SELECT {SELECT} FROM {FROM} WHERE {WHERE} GROUP BY {GROUP BY}

Did a test and it’s working.

It’s even more possible to control the left joined tables depending on what is requested, and finetune the final SQL. It’s like replicating Business Objects SQL Query engine

David · December 30, 2021, 3:39pm

Looks great! Some small questions and comments:

What do the icons on the top-left corner of each box/dataset indicate? On your mockup, we see a Sandbox icon, a database icon and a calendar icon. I guess these reflect either one of the six Item types of a classification of the dataset (e.g. if it’s data that contains a temporal dimension, a fact-like dataset or more dimension-like or the certification status).
Some catalog items will probably be hierarchical in nature. For instance, on your mockup, there’s the ‘Customers that recently placed an order’. I would expect this dataset to be a subset of a parent ‘All Customers’ dataset. What are your thoughts on allowing for such hierarchy and making it visible ?
On the left-hand pane, it sais ‘Retrive’ instead of ‘Retrieve’. Just a typo but I couldn’t help but notice
What prompts would an end-user get when retrieving a dataset? E.g. would he/she be able to indicate where to store the dataset, whether to overwrite or rename the previous version, what format, etc?

On the long run, I’m curious how the authorization will work. It would be great for data admins to set a certain visibility level on the datasets (e.g. visible to all / to some) and, if a dataset is visible for an end-user, also an interaction level. By that I mean: an end user can see and retrieve certain datasets (as in the mockup). But next to those, there’s also some datasets he/she can see but not directly retrieve; only request. This request would then push a notification to the data admin which can then review the request and push the dataset to the user.

But looks great already!

Best wishes to all

dgudkov · January 3, 2022, 11:46pm

Hi David,

These icons don't represent one of the 6 item types. Instead, they are just icons from a pre-designed library of icons. We don't have them ready yet, so I used action icons instead. In reality, the icons will be generic and represent money, people, orders, etc. You can think of them as of "emojis".

Such a hierarchy can be represented using a directory hierarchy. Alternatively, items will have related items. Such relations are less strict than a hierarchy but can also help navigate similar items.

Finally, for strict hierarchies, you can specify a subset of data using a "fixed list" parameter.

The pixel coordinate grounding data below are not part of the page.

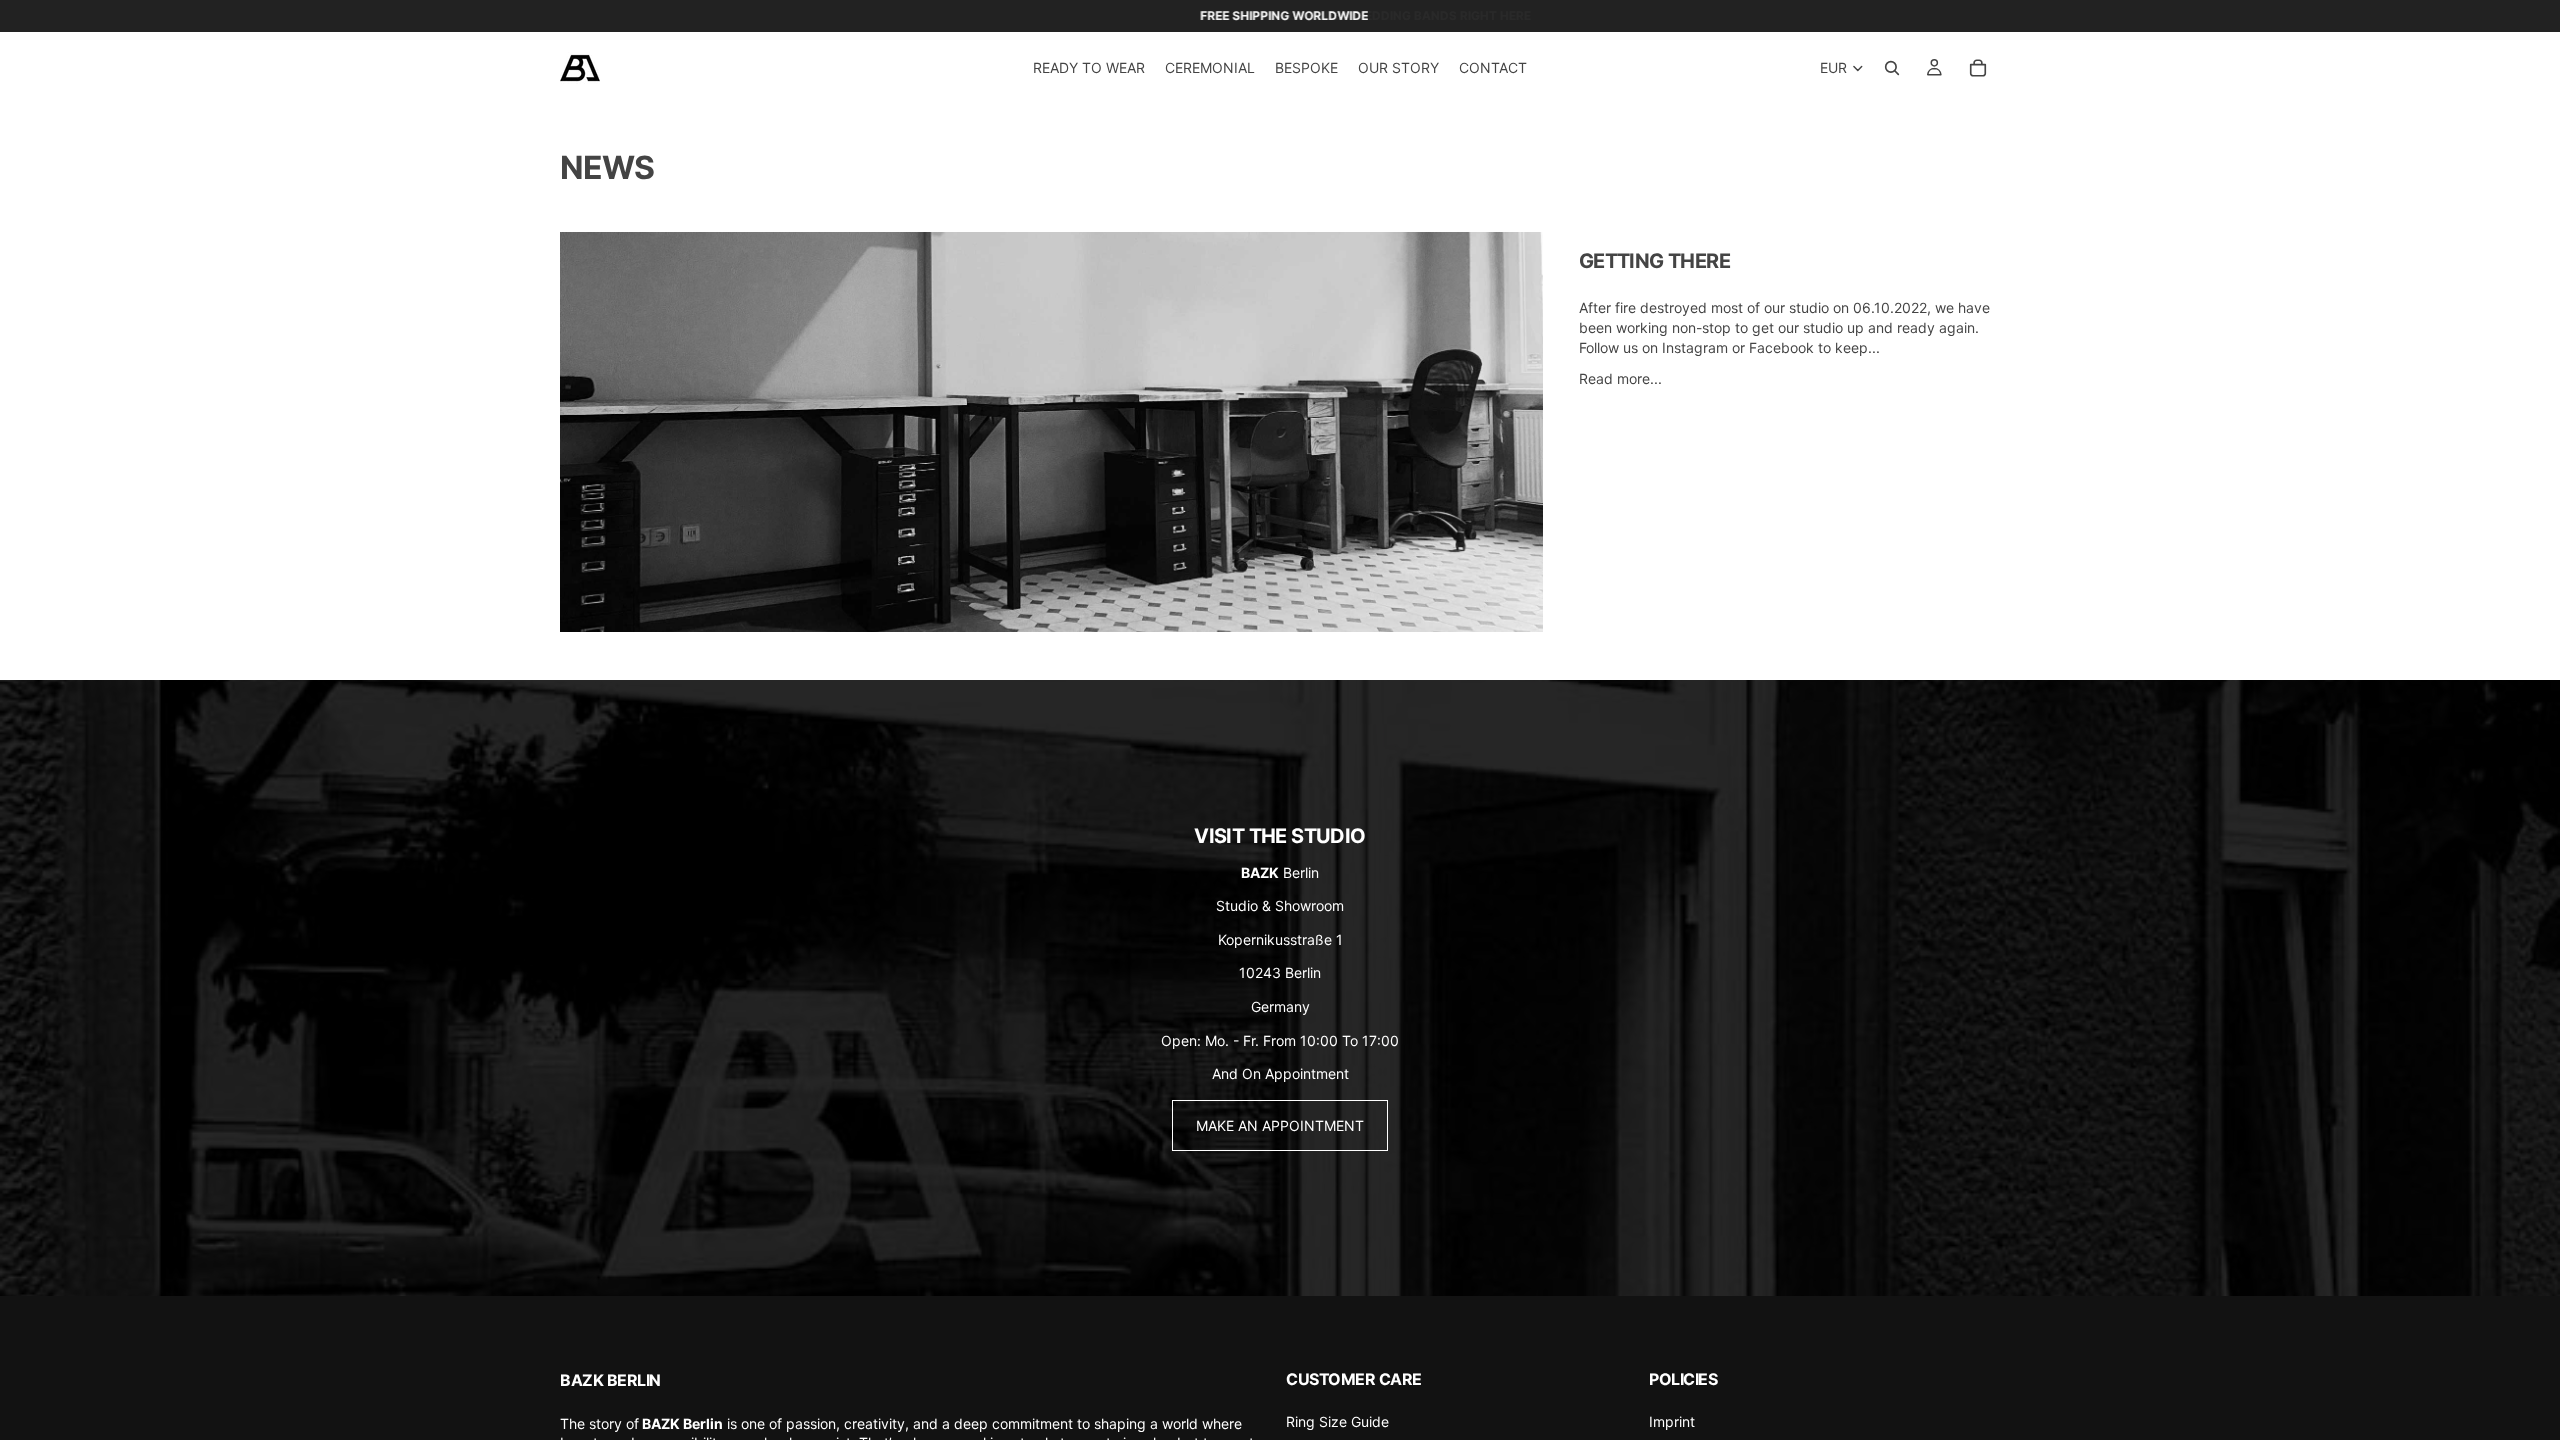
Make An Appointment (1280, 1125)
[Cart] (1978, 68)
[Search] (1892, 68)
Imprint (1672, 1421)
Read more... (1620, 378)
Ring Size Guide (1337, 1421)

For file results, the user will be able to choose a destination folder and the file name.
For dataset results, the user will be able to choose file format (e.g. csv or xlsx) and the file name.

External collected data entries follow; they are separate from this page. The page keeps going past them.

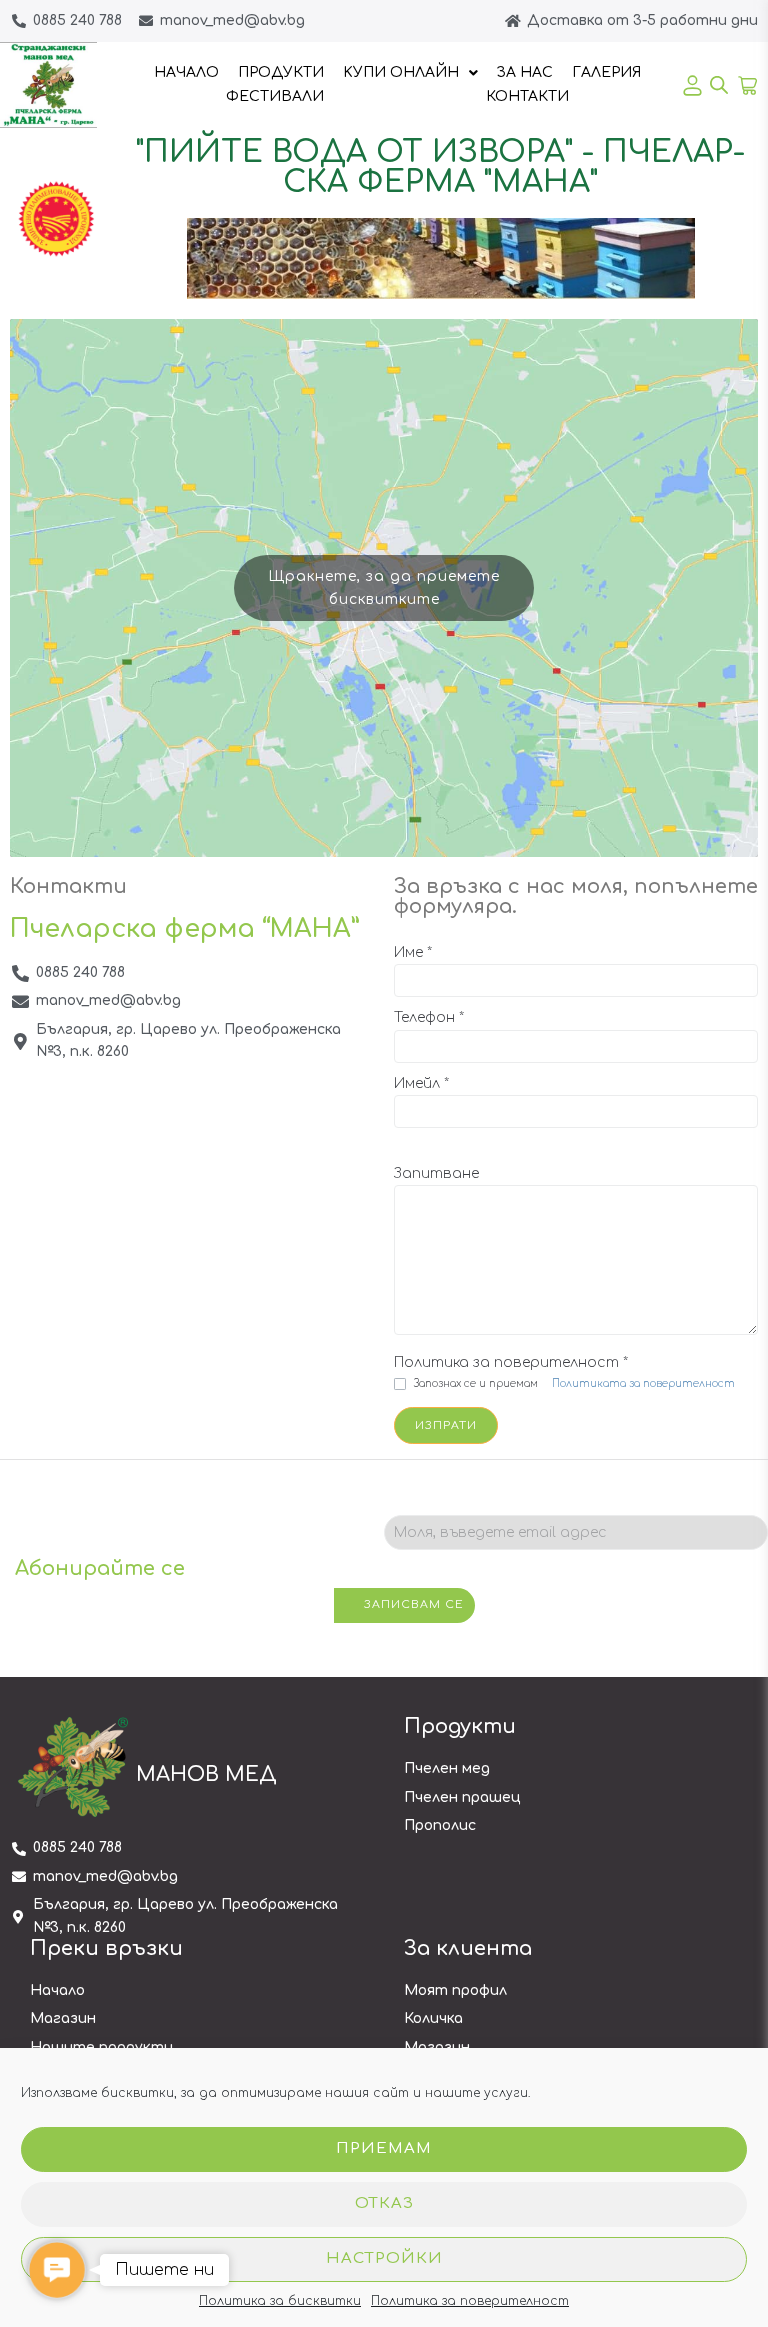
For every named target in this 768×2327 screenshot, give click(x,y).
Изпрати (446, 1425)
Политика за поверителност (470, 2301)
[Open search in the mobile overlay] (713, 85)
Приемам (384, 2148)
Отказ (384, 2203)
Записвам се (414, 1604)
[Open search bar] (719, 85)
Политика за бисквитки (280, 2301)
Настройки (384, 2258)
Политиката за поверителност (643, 1383)
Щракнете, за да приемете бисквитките (384, 588)
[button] (56, 2269)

Authorization is something that will evolve over time. I don't think we will be able to get it right from the beginning, so we will start with our standard authorization model when every user of a space will have the same rights. Later we will introduce different roles (such as "data steward") but users under the same role will still have the same type of access to all items in the space's catalog. Further evolution of the authorization scheme will be defined based on real-life use scenarios.

RJO · January 7, 2022, 5:27pm

Will there be dedicated log events about data catalog requests ? Like there are events on tasks. That would be nice !

dgudkov · January 7, 2022, 7:40pm

Yes, data catalog events, even on Desktops, will be logged in the Server journal.

ArendP · March 15, 2022, 2:16pm

hi, any news on development of the Data Catalog? I read it’s planned for Q1, any update on the timeline? I am really curious about this.

dgudkov · March 15, 2022, 9:00pm

Hi Arend,

Unfortunately, we have to postpone the release of the Data Catalog until Q2. Russia’s war against Ukraine affected our release plans because our software development team is located mostly in Ukraine and it takes time to adjust to the new reality and re-organize work (and life). After a two-week pause, our wonderful team has already resumed working on the Data Catalog, but it’s still not clear how quickly we can proceed. The Catalog is 80% ready at this point, but it’s hard to say how much time it will take to complete the remaining 20%.

PS. All other EasyMorph people - sales & licensing support, marketing, accounting, etc. are located in North America and are not affected by the war from an operational standpoint.

RJO · March 22, 2022, 1:57pm

Hi, it’s very bad news for us because as it’s still planned for March 2022 on the official web site, we have planned one big project according to that calendar and we announced the availability to our users during April. Of course I feel very sorry for what is currently happening.

Can you please update the calendar accordingly ? I mean replace March 22 by a trusted estimation date ? It’s a big problem that dates are not updated on the official web site. Big companies need time to adapt and visibility is the key.

dgudkov · March 22, 2022, 2:50pm

What could we do, Romain. Who knew this would happen

The timeline will be updated and an announcement about new deadlines will be sent out later this week.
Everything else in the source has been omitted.